**Set of tasks:**
(1) In the article on Vanuatu's prehistoric settlement, how many skeletons did the Otago researchers excavate?
(2) Turn the paragraph of the Vanuatu article that begins "Archaeological and previous genetic analyses" into a short bulleted list that keeps its main facts.

New Zealand Researchers Help Re-Write the Historical Record of Vanuatu


Researchers from The University of Otago are playing a key role in revealing previously unknown information about prehistoric settlement in the South Pacific.

Professor Hallie Buckley and Dr Rebecca Kinaston of Otago’s Department of Anatomy, co-authored new research, published recently in Nature Ecology and Evolution. Their role included excavating skeletons to investigate health, disease and diet in the early colonisers of Remote Oceania peoples.

“We excavated 38 skeletons ranging from the Lapita period to the proto Historic period just prior to European arrival in the 19th century. With the remains we used osteological and chemical techniques to discover evidence of diet and health in these people,” Professor Buckley says.

The ancient DNA research was led by an international, multi-disciplinary team at the Max Plank Institute of the Science of Human History (MPI – SHH) based in Germany. Together with researchers from Australia, France, Germany, Vanuatu, and Otago, the team concentrated their efforts on the South Pacific island of Vanuatu.

Their findings concluded that Vanuatu is an unprecedented case where a population’s genetic ancestry but not its languages have been replaced.

Archaeological and previous genetic analyses have shown that the earliest inhabitants of Vanuatu, arriving about 3,000 years ago, were the Lapita peoples who spoke a form of Austronesian language and who had largely East Asian genetic ancestry. However Vanuatu’s contemporary population has largely Near Oceanian heritage (the islands of Papua and Solomon Islands) showing that, over time, the genetic ancestry of the early inhabitants of Vanuatu was mostly replaced by Papuan populations.

Professor Buckley says as Vanuatu is the gateway to the rest of the Pacific, understanding its demographic history is critical to uncovering that of the wider region.

“As more is discovered through this type of investigation, we can learn more about the intricacies of prehistoric settlement of the Pacific – where people came from, when, and so on. This could potentially go so far as to provide new knowledge of New Zealand’s prehistoric record ancestral heritage,” she says.

Vanuatu is, per capita, the most linguistically diverse place on Earth and over 120 ‘Austronesian’ languages are spoken by the people of Vanuatu today.

Professor Buckley says that based on the findings of this latest study, the next logical step would be to try and trace the origin of the Papuan ancestry into Remote Oceania. Fortunately, the University of Otago has a long history of archaeological research in western Pacific islands and samples from these sites will form the next step in the Otago/MPI-SHH collaboration.

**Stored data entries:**
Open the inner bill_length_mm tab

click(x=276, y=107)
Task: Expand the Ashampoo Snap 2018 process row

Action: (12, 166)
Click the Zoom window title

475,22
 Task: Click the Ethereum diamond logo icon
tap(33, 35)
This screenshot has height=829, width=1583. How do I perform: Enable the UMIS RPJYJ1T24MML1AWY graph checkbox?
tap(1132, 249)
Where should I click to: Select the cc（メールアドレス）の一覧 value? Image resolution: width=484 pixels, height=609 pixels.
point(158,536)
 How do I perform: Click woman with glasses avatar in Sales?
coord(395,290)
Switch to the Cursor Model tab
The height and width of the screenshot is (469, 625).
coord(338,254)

**Results for the exercise:**
(1) 38 skeletons.

(2)
- The earliest inhabitants of Vanuatu were the Lapita peoples, who arrived about 3,000 years ago.
- They spoke a form of Austronesian language and had largely East Asian genetic ancestry.
- Vanuatu's contemporary population has largely Near Oceanian heritage (from the islands of Papua and Solomon Islands).
- Over time, Papuan populations mostly replaced the genetic ancestry of the early inhabitants.